Task brief.
Rewrite the records below so that every "GUI agent" becomes "screen assistant", leaving everything else unchanged.

Given data.

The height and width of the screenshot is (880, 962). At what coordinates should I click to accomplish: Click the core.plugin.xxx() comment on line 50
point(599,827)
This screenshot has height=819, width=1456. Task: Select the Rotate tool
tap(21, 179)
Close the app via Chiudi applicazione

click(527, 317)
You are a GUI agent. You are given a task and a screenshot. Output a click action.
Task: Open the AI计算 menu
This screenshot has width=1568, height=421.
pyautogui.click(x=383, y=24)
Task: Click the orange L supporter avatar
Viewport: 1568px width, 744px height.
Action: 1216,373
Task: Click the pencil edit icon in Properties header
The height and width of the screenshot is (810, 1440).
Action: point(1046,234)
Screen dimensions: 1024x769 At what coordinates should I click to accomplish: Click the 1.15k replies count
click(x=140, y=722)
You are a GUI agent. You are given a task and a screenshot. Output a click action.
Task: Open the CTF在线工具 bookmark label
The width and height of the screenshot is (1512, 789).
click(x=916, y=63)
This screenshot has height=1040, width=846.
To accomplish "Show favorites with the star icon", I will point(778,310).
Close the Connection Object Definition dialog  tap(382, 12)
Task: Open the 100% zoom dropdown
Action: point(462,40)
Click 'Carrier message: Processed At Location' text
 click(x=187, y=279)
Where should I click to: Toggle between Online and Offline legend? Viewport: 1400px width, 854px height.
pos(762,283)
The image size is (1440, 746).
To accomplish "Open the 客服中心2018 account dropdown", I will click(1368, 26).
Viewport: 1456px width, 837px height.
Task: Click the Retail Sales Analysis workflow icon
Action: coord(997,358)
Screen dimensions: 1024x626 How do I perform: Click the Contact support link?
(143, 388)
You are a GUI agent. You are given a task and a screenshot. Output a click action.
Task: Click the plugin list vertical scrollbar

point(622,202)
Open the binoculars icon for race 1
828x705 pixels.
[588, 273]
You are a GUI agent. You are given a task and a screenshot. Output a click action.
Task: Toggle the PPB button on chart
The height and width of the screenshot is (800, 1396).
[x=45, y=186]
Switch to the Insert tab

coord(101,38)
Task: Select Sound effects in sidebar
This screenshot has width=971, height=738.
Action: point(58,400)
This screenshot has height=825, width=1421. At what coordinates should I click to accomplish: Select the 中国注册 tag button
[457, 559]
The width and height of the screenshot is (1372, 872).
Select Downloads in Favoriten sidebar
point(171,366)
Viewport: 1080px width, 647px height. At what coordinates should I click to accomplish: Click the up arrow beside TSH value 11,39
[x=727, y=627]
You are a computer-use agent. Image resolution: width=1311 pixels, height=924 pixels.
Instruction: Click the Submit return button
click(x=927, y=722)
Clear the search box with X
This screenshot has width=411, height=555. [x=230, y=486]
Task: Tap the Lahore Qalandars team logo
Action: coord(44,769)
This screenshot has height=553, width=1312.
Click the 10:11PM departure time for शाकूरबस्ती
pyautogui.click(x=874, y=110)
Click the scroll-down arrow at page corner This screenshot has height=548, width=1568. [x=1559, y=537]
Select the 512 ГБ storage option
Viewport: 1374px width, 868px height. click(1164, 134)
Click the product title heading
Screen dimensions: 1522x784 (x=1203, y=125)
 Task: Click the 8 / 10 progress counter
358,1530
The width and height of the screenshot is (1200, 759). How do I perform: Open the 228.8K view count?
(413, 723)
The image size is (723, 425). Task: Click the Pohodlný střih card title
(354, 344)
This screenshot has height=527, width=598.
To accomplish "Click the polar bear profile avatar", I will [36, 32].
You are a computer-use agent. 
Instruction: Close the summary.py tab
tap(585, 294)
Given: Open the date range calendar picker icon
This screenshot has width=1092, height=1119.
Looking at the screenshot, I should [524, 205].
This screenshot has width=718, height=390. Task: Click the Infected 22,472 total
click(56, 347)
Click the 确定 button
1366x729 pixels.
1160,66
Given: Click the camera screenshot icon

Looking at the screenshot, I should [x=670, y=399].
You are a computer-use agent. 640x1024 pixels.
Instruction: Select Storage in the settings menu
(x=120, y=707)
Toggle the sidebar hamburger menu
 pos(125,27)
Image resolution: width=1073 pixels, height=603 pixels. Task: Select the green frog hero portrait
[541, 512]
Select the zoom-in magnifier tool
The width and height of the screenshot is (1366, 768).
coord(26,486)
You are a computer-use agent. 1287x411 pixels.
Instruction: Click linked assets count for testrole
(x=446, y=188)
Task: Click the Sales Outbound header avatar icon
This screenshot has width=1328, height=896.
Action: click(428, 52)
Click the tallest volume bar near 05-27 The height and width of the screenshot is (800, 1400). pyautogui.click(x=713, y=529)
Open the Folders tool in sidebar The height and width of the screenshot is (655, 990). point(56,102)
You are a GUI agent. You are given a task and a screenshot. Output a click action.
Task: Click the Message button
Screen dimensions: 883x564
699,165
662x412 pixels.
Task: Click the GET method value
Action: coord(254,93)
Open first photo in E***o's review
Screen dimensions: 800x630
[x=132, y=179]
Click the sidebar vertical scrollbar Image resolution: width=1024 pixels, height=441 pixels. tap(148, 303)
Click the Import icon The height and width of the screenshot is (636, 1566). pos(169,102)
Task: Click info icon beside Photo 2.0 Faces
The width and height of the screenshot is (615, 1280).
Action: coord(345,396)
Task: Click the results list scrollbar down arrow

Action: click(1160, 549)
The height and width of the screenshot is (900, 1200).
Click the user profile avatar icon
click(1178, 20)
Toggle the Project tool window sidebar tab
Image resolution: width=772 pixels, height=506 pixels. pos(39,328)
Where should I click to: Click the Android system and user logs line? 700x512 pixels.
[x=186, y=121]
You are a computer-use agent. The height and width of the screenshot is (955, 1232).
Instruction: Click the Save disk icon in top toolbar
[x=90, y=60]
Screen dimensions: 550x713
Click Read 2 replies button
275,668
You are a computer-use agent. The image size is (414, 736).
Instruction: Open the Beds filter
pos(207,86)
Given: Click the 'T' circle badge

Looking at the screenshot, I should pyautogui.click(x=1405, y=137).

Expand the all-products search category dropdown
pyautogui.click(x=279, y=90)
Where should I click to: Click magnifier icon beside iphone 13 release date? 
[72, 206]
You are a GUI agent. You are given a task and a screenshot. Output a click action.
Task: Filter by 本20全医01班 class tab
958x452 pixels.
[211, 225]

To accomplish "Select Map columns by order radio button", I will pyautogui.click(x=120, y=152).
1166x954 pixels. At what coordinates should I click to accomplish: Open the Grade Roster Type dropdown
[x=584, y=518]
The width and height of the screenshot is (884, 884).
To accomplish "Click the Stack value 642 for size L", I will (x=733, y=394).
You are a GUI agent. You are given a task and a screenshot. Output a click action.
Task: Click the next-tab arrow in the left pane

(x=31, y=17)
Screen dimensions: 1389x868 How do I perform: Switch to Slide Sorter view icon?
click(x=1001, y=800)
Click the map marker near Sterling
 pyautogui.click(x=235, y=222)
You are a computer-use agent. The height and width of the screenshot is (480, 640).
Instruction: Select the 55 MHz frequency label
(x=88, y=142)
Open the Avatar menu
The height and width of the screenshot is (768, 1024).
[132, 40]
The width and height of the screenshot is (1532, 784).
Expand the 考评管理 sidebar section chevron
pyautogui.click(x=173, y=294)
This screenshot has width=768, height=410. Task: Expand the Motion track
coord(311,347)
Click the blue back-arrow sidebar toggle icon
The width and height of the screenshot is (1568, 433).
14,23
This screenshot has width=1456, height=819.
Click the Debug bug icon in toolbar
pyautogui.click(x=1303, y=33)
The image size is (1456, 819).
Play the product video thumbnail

Solved problem.
The height and width of the screenshot is (880, 962). At what coordinates should I click to accomplish: Click the core.plugin.xxx() comment on line 50
point(599,827)
This screenshot has height=819, width=1456. Task: Select the Rotate tool
tap(21, 179)
Close the app via Chiudi applicazione

click(527, 317)
You are a screen assistant. You are given a task and a screenshot. Output a click action.
Task: Open the AI计算 menu
This screenshot has width=1568, height=421.
pyautogui.click(x=383, y=24)
Task: Click the orange L supporter avatar
Viewport: 1568px width, 744px height.
Action: 1216,373
Task: Click the pencil edit icon in Properties header
The height and width of the screenshot is (810, 1440).
Action: point(1046,234)
Screen dimensions: 1024x769 At what coordinates should I click to accomplish: Click the 1.15k replies count
click(x=140, y=722)
You are a screen assistant. You are given a task and a screenshot. Output a click action.
Task: Open the CTF在线工具 bookmark label
The width and height of the screenshot is (1512, 789).
click(x=916, y=63)
This screenshot has height=1040, width=846.
To accomplish "Show favorites with the star icon", I will point(778,310).
Close the Connection Object Definition dialog  tap(382, 12)
Task: Open the 100% zoom dropdown
Action: point(462,40)
Click 'Carrier message: Processed At Location' text
 click(x=187, y=279)
Where should I click to: Toggle between Online and Offline legend? Viewport: 1400px width, 854px height.
pos(762,283)
The image size is (1440, 746).
To accomplish "Open the 客服中心2018 account dropdown", I will click(1368, 26).
Viewport: 1456px width, 837px height.
Task: Click the Retail Sales Analysis workflow icon
Action: coord(997,358)
Screen dimensions: 1024x626 How do I perform: Click the Contact support link?
(143, 388)
You are a screen assistant. You are given a task and a screenshot. Output a click action.
Task: Click the plugin list vertical scrollbar

point(622,202)
Open the binoculars icon for race 1
828x705 pixels.
[588, 273]
You are a screen assistant. You are given a task and a screenshot. Output a click action.
Task: Toggle the PPB button on chart
The height and width of the screenshot is (800, 1396).
[x=45, y=186]
Switch to the Insert tab

coord(101,38)
Task: Select Sound effects in sidebar
This screenshot has width=971, height=738.
Action: point(58,400)
This screenshot has height=825, width=1421. At what coordinates should I click to accomplish: Select the 中国注册 tag button
[457, 559]
The width and height of the screenshot is (1372, 872).
Select Downloads in Favoriten sidebar
point(171,366)
Viewport: 1080px width, 647px height. At what coordinates should I click to accomplish: Click the up arrow beside TSH value 11,39
[x=727, y=627]
You are a computer-use agent. Image resolution: width=1311 pixels, height=924 pixels.
Instruction: Click the Submit return button
click(x=927, y=722)
Clear the search box with X
This screenshot has width=411, height=555. [x=230, y=486]
Task: Tap the Lahore Qalandars team logo
Action: coord(44,769)
This screenshot has height=553, width=1312.
Click the 10:11PM departure time for शाकूरबस्ती
pyautogui.click(x=874, y=110)
Click the scroll-down arrow at page corner This screenshot has height=548, width=1568. [x=1559, y=537]
Select the 512 ГБ storage option
Viewport: 1374px width, 868px height. click(1164, 134)
Click the product title heading
Screen dimensions: 1522x784 (x=1203, y=125)
 Task: Click the 8 / 10 progress counter
358,1530
The width and height of the screenshot is (1200, 759). How do I perform: Open the 228.8K view count?
(413, 723)
The image size is (723, 425). Task: Click the Pohodlný střih card title
(354, 344)
This screenshot has height=527, width=598.
To accomplish "Click the polar bear profile avatar", I will [36, 32].
You are a computer-use agent. 
Instruction: Close the summary.py tab
tap(585, 294)
Given: Open the date range calendar picker icon
This screenshot has width=1092, height=1119.
Looking at the screenshot, I should [524, 205].
This screenshot has width=718, height=390. Task: Click the Infected 22,472 total
click(56, 347)
Click the 确定 button
1366x729 pixels.
1160,66
Given: Click the camera screenshot icon

Looking at the screenshot, I should [x=670, y=399].
You are a computer-use agent. 640x1024 pixels.
Instruction: Select Storage in the settings menu
(x=120, y=707)
Toggle the sidebar hamburger menu
 pos(125,27)
Image resolution: width=1073 pixels, height=603 pixels. Task: Select the green frog hero portrait
[541, 512]
Select the zoom-in magnifier tool
The width and height of the screenshot is (1366, 768).
coord(26,486)
You are a computer-use agent. 1287x411 pixels.
Instruction: Click linked assets count for testrole
(x=446, y=188)
Task: Click the Sales Outbound header avatar icon
This screenshot has width=1328, height=896.
Action: click(428, 52)
Click the tallest volume bar near 05-27 The height and width of the screenshot is (800, 1400). pyautogui.click(x=713, y=529)
Open the Folders tool in sidebar The height and width of the screenshot is (655, 990). point(56,102)
You are a screen assistant. You are given a task and a screenshot. Output a click action.
Task: Click the Message button
Screen dimensions: 883x564
699,165
662x412 pixels.
Task: Click the GET method value
Action: coord(254,93)
Open first photo in E***o's review
Screen dimensions: 800x630
[x=132, y=179]
Click the sidebar vertical scrollbar Image resolution: width=1024 pixels, height=441 pixels. tap(148, 303)
Click the Import icon The height and width of the screenshot is (636, 1566). pos(169,102)
Task: Click info icon beside Photo 2.0 Faces
The width and height of the screenshot is (615, 1280).
Action: coord(345,396)
Task: Click the results list scrollbar down arrow

Action: click(1160, 549)
The height and width of the screenshot is (900, 1200).
Click the user profile avatar icon
click(1178, 20)
Toggle the Project tool window sidebar tab
Image resolution: width=772 pixels, height=506 pixels. pos(39,328)
Where should I click to: Click the Android system and user logs line? 700x512 pixels.
[x=186, y=121]
You are a computer-use agent. The height and width of the screenshot is (955, 1232).
Instruction: Click the Save disk icon in top toolbar
[x=90, y=60]
Screen dimensions: 550x713
Click Read 2 replies button
275,668
You are a computer-use agent. The image size is (414, 736).
Instruction: Open the Beds filter
pos(207,86)
Given: Click the 'T' circle badge

Looking at the screenshot, I should pyautogui.click(x=1405, y=137).

Expand the all-products search category dropdown
pyautogui.click(x=279, y=90)
Where should I click to: Click magnifier icon beside iphone 13 release date? 
[72, 206]
You are a screen assistant. You are given a task and a screenshot. Output a click action.
Task: Filter by 本20全医01班 class tab
958x452 pixels.
[211, 225]

To accomplish "Select Map columns by order radio button", I will pyautogui.click(x=120, y=152).
1166x954 pixels. At what coordinates should I click to accomplish: Open the Grade Roster Type dropdown
[x=584, y=518]
The width and height of the screenshot is (884, 884).
To accomplish "Click the Stack value 642 for size L", I will (x=733, y=394).
You are a screen assistant. You are given a task and a screenshot. Output a click action.
Task: Click the next-tab arrow in the left pane

(x=31, y=17)
Screen dimensions: 1389x868 How do I perform: Switch to Slide Sorter view icon?
click(x=1001, y=800)
Click the map marker near Sterling
 pyautogui.click(x=235, y=222)
You are a computer-use agent. The height and width of the screenshot is (480, 640).
Instruction: Select the 55 MHz frequency label
(x=88, y=142)
Open the Avatar menu
The height and width of the screenshot is (768, 1024).
[132, 40]
The width and height of the screenshot is (1532, 784).
Expand the 考评管理 sidebar section chevron
pyautogui.click(x=173, y=294)
This screenshot has width=768, height=410. Task: Expand the Motion track
coord(311,347)
Click the blue back-arrow sidebar toggle icon
The width and height of the screenshot is (1568, 433).
14,23
This screenshot has width=1456, height=819.
Click the Debug bug icon in toolbar
pyautogui.click(x=1303, y=33)
The image size is (1456, 819).
Play the product video thumbnail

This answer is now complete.